本文抜粋.
>>

この場合、定常偏差算出部94_xには、X軸方向の重心速度推定値Vb_x_sが入力されると共に、X軸方向の制御用目標重心速度Vb_x_mdfdの前回値Vb_x_mdfd_pが遅延要素96_xを介して入力される。そして、定常偏差算出部94_xは、まず、入力されるVb_x_sが比例・微分補償要素(PD補償要素)94a_xに入力する。この比例・微分補償要素94a_xは、その伝達関数が1+Kd・Sにより表される補償要素であり、入力されるVb_x_sと、その微分値(時間的変化率)に所定値の係数Kdを乗じてなる値とを加算し、その加算結果の値を出力する。

<<

データ一覧.
>>

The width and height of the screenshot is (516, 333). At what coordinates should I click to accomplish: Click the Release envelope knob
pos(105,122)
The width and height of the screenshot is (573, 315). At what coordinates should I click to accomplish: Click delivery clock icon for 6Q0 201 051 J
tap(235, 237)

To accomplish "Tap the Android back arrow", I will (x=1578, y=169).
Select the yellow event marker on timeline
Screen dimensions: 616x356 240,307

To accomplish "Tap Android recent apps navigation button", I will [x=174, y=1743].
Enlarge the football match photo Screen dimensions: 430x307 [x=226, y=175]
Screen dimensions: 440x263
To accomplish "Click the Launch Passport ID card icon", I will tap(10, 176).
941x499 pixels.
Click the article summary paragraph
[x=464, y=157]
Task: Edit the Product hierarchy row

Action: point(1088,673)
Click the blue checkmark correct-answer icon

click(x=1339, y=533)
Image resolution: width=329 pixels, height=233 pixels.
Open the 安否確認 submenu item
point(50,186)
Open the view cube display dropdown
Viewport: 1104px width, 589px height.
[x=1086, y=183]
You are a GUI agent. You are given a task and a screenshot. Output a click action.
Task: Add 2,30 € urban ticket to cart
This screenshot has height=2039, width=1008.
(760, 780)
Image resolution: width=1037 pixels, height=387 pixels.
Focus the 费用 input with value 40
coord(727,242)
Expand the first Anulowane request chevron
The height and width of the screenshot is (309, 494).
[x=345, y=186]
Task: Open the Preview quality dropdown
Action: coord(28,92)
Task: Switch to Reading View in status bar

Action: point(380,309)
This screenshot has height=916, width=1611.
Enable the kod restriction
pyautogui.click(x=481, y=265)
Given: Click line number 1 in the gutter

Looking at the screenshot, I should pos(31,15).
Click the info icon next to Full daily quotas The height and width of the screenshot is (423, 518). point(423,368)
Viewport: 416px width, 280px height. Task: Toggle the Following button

<<

問題と課題.
A - 本文抜粋のうち、「この場合、定常偏差算出部94」から「その加算結果の値を出力する。」までの部分を一字一句そのまま書き写してください。
B - 本文抜粋によると、比例・微分補償要素94a_xは、入力されたVb_x_sからどのような値を出力しますか。1〜3文で説明してください。
上のデータはここでは使いません。

解答.
A -
この場合、定常偏差算出部94_xには、X軸方向の重心速度推定値Vb_x_sが入力されると共に、X軸方向の制御用目標重心速度Vb_x_mdfdの前回値Vb_x_mdfd_pが遅延要素96_xを介して入力される。そして、定常偏差算出部94_xは、まず、入力されるVb_x_sが比例・微分補償要素(PD補償要素)94a_xに入力する。この比例・微分補償要素94a_xは、その伝達関数が1+Kd・Sにより表される補償要素であり、入力されるVb_x_sと、その微分値(時間的変化率)に所定値の係数Kdを乗じてなる値とを加算し、その加算結果の値を出力する。

B - 入力されたVb_x_sと、その微分値（時間的変化率）に所定値の係数Kdを掛けた値とを足し合わせ、その足した結果の値を出力します。これは、この要素が伝達関数1+Kd・Sで表される補償要素だからです。